Data in this exercise:
[Start of section]
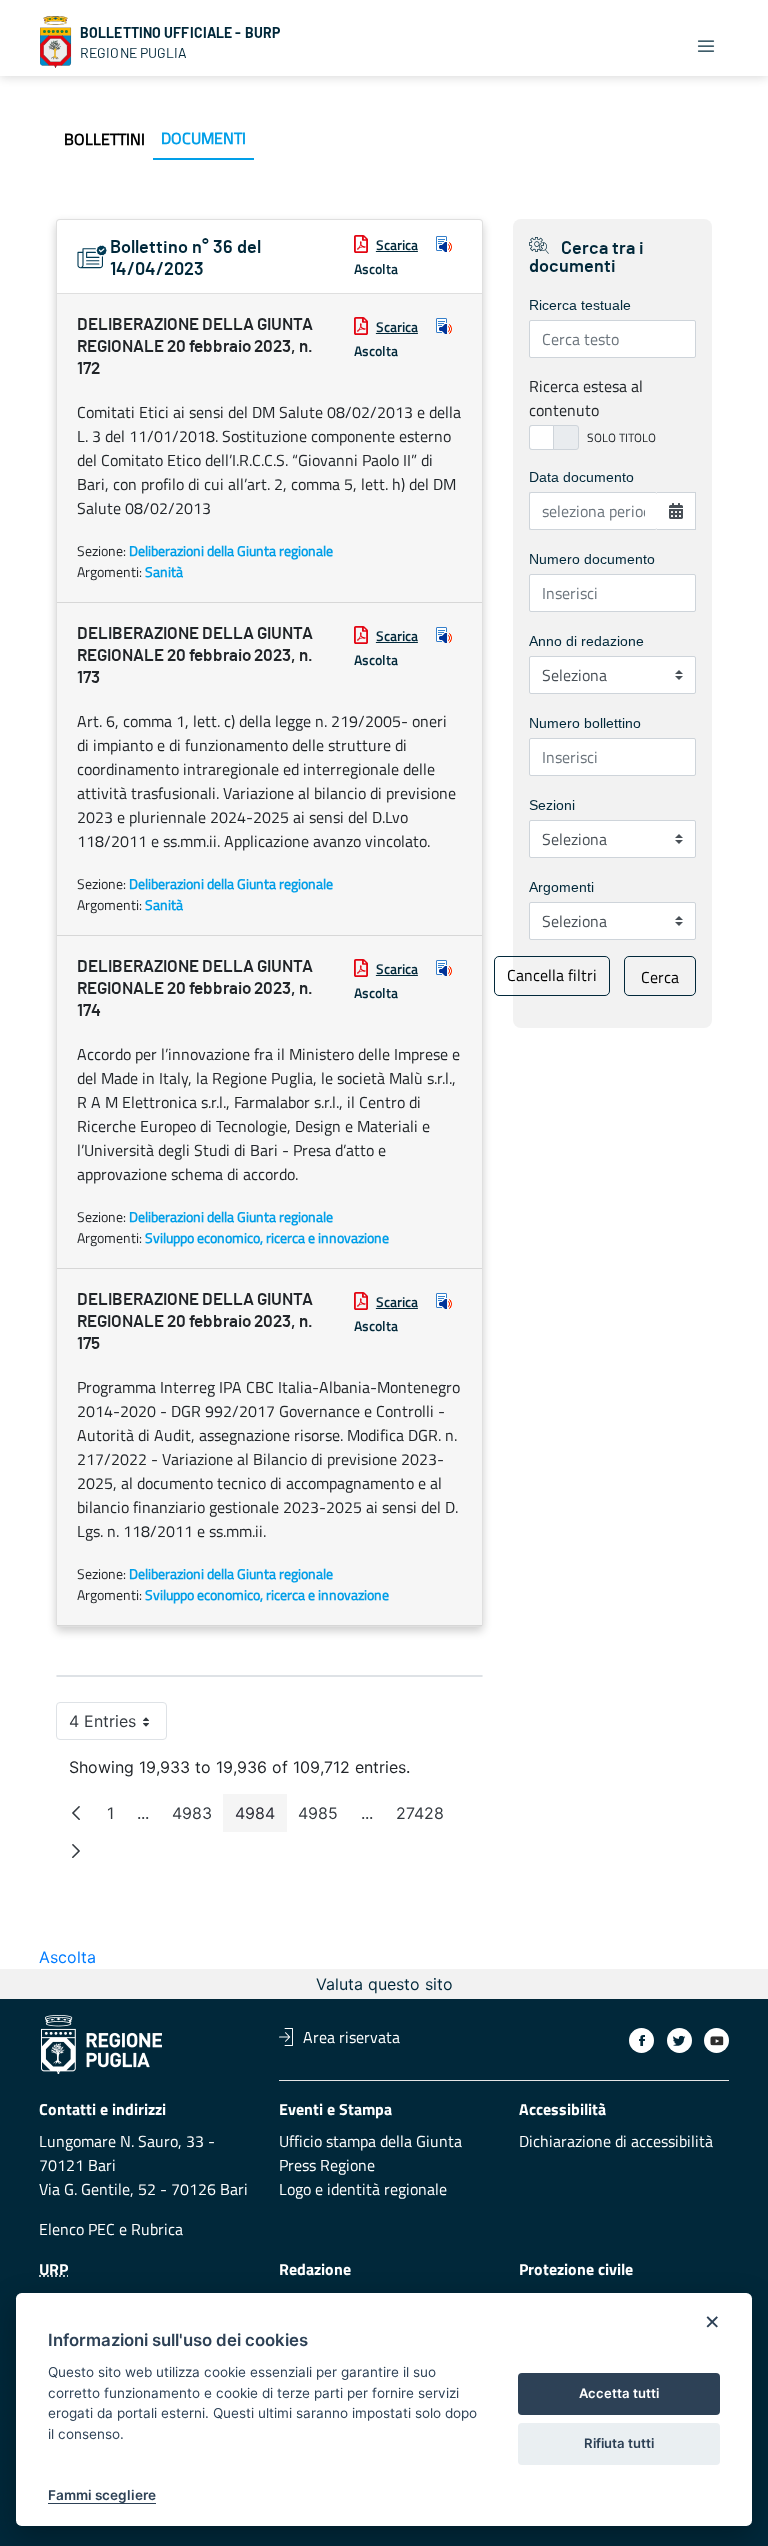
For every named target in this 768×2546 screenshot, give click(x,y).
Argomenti (561, 887)
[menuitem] (104, 139)
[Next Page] (76, 1851)
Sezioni (552, 805)
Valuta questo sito (384, 1984)
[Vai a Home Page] (56, 42)
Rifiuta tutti (619, 2443)
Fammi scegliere (102, 2495)
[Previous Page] (76, 1813)
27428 (426, 1817)
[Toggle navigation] (706, 46)
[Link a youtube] (716, 2040)
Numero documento (592, 559)
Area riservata (351, 2037)
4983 (198, 1817)
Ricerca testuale (580, 305)
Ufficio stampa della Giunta (370, 2141)
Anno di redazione (586, 641)
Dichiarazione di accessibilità (616, 2141)
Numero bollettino (585, 723)
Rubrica (157, 2229)
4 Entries (118, 1725)
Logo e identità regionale (363, 2189)
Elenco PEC (77, 2229)
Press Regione (327, 2165)
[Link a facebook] (641, 2040)
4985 (324, 1817)
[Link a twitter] (679, 2040)
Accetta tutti (619, 2393)
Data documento (581, 477)
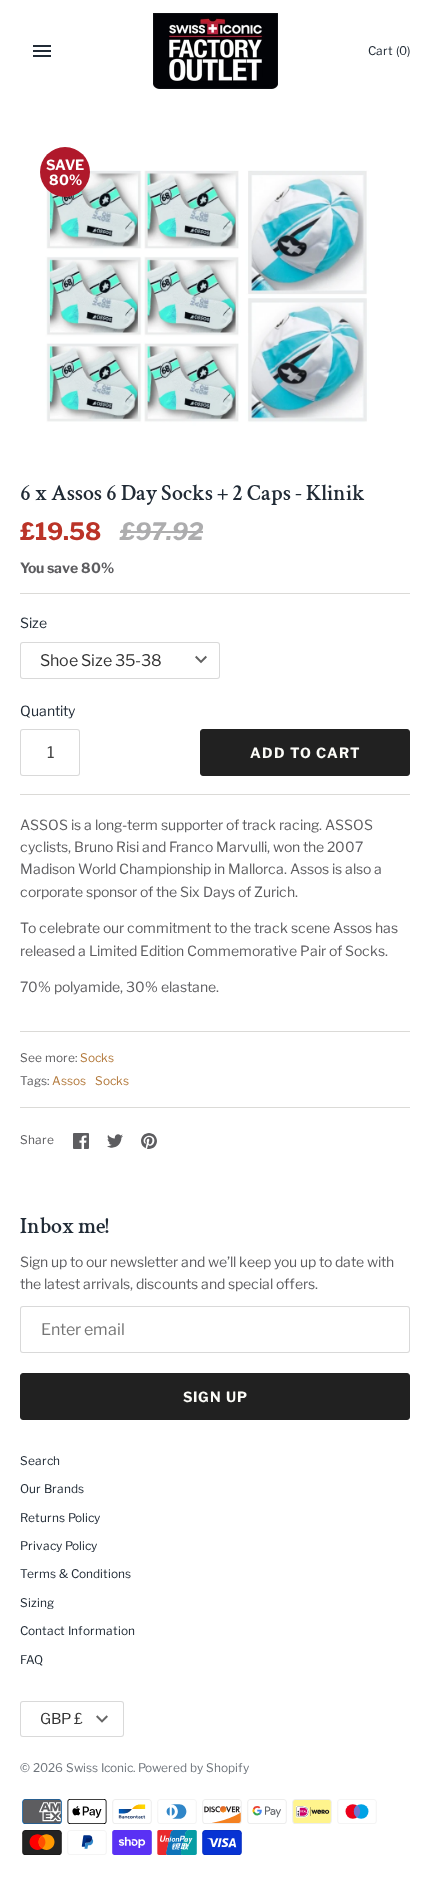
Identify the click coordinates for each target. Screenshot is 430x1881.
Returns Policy (60, 1518)
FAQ (31, 1660)
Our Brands (52, 1489)
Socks (97, 1058)
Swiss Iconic (99, 1768)
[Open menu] (42, 51)
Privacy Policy (58, 1546)
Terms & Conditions (75, 1574)
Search (40, 1461)
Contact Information (77, 1631)
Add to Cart (305, 752)
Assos (69, 1081)
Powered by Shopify (193, 1768)
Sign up (215, 1396)
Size (33, 622)
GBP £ (61, 1719)
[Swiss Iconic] (215, 51)
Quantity (47, 710)
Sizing (37, 1603)
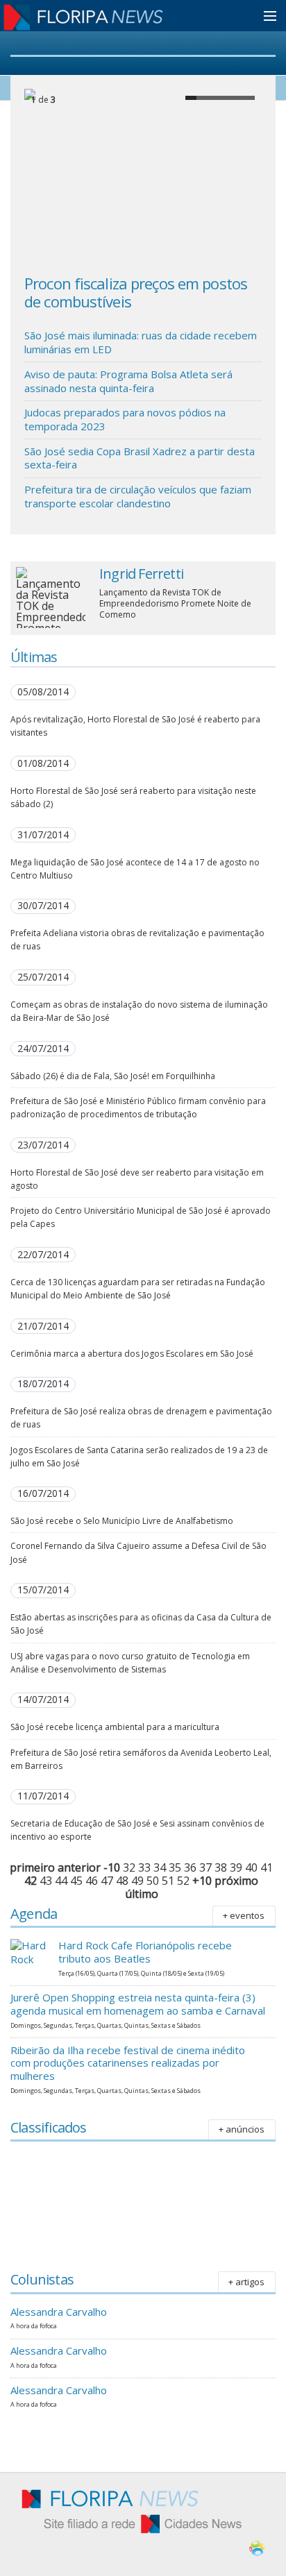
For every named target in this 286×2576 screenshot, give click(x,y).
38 (220, 1867)
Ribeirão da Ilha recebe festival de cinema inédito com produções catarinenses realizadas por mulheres (127, 2063)
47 (107, 1880)
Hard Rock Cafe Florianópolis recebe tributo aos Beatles (145, 1951)
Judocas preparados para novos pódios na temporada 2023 (125, 419)
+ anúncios (241, 2129)
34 (159, 1867)
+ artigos (246, 2282)
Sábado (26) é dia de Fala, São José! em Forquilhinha (112, 1076)
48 (122, 1880)
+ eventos (243, 1915)
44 (61, 1880)
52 (183, 1880)
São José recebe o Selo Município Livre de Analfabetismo (121, 1521)
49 (137, 1880)
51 (168, 1880)
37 (205, 1867)
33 (144, 1867)
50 (152, 1880)
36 (190, 1867)
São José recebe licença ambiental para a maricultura (114, 1727)
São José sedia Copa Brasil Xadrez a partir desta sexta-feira (139, 458)
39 (236, 1867)
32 (129, 1867)
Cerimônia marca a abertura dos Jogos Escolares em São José (131, 1353)
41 (266, 1867)
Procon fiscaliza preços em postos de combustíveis (135, 292)
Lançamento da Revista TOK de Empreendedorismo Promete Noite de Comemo (175, 603)
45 (76, 1880)
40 (251, 1867)
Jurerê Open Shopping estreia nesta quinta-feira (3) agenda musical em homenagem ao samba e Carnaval (137, 2003)
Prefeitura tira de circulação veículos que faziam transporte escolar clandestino (137, 496)
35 (175, 1867)
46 (91, 1880)
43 (46, 1880)
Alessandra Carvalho (58, 2312)
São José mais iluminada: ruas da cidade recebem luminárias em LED (140, 342)
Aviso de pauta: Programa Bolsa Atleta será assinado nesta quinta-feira (128, 381)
[End of section]
Required action: An exact copy of every line above, minus the pictures, is the required output.

Exercise result:
For every named target in this 768×2546 screenshot, give click(x,y).
Argomenti (561, 887)
[menuitem] (104, 139)
[Next Page] (76, 1851)
Sezioni (552, 805)
Valuta questo sito (384, 1984)
[Vai a Home Page] (56, 42)
Rifiuta tutti (619, 2443)
Fammi scegliere (102, 2495)
[Previous Page] (76, 1813)
27428 (426, 1817)
[Toggle navigation] (706, 46)
[Link a youtube] (716, 2040)
Numero documento (592, 559)
Area riservata (351, 2037)
4983 (198, 1817)
Ricerca testuale (580, 305)
Ufficio stampa della Giunta (370, 2141)
Anno di redazione (586, 641)
Dichiarazione di accessibilità (616, 2141)
Numero bollettino (585, 723)
Rubrica (157, 2229)
4 Entries (118, 1725)
Logo e identità regionale (363, 2189)
Elenco PEC (77, 2229)
Press Regione (327, 2165)
[Link a facebook] (641, 2040)
4985 (324, 1817)
[Link a twitter] (679, 2040)
Accetta tutti (619, 2393)
Data documento (581, 477)
Identify the click coordinates for each target. Screenshot is 430x1881.
Returns Policy (60, 1518)
FAQ (31, 1660)
Our Brands (52, 1489)
Socks (97, 1058)
Swiss Iconic (99, 1768)
[Open menu] (42, 51)
Privacy Policy (58, 1546)
Terms & Conditions (75, 1574)
Search (40, 1461)
Contact Information (77, 1631)
Add to Cart (305, 752)
Assos (69, 1081)
Powered by Shopify (193, 1768)
Sign up (215, 1396)
Size (33, 622)
GBP £ (61, 1719)
[Swiss Iconic] (215, 51)
Quantity (47, 710)
Sizing (37, 1603)
For every named target in this 286×2576 screenshot, give click(x,y).
38 (220, 1867)
Ribeirão da Ilha recebe festival de cinema inédito com produções catarinenses realizadas por mulheres (127, 2063)
47 (107, 1880)
Hard Rock Cafe Florianópolis recebe tributo aos Beatles (145, 1951)
Judocas preparados para novos pódios na temporada 2023 (125, 419)
+ anúncios (241, 2129)
34 (159, 1867)
+ artigos (246, 2282)
Sábado (26) é dia de Fala, São José! em Forquilhinha (112, 1076)
48 (122, 1880)
+ eventos (243, 1915)
44 (61, 1880)
52 (183, 1880)
São José recebe o Selo Município Livre de Analfabetismo (121, 1521)
49 (137, 1880)
51 (168, 1880)
37 (205, 1867)
33 (144, 1867)
50 (152, 1880)
36 (190, 1867)
São José recebe licença ambiental para a maricultura (114, 1727)
São José sedia Copa Brasil Xadrez a partir desta sexta-feira (139, 458)
39 (236, 1867)
32 (129, 1867)
Cerimônia marca a abertura dos Jogos Escolares em São José (131, 1353)
41 (266, 1867)
Procon fiscaliza preços em postos de combustíveis (135, 292)
Lançamento da Revista TOK de Empreendedorismo Promete Noite de Comemo (175, 603)
45 (76, 1880)
40 (251, 1867)
Jurerê Open Shopping estreia nesta quinta-feira (3) agenda musical em homenagem ao samba e Carnaval (137, 2003)
Prefeitura tira de circulação veículos que faziam transporte escolar clandestino (137, 496)
35 (175, 1867)
46 (91, 1880)
43 (46, 1880)
Alessandra Carvalho (58, 2312)
São José mais iluminada: ruas da cidade recebem luminárias em LED (140, 342)
Aviso de pauta: Programa Bolsa Atleta será assinado nesta quinta-feira (128, 381)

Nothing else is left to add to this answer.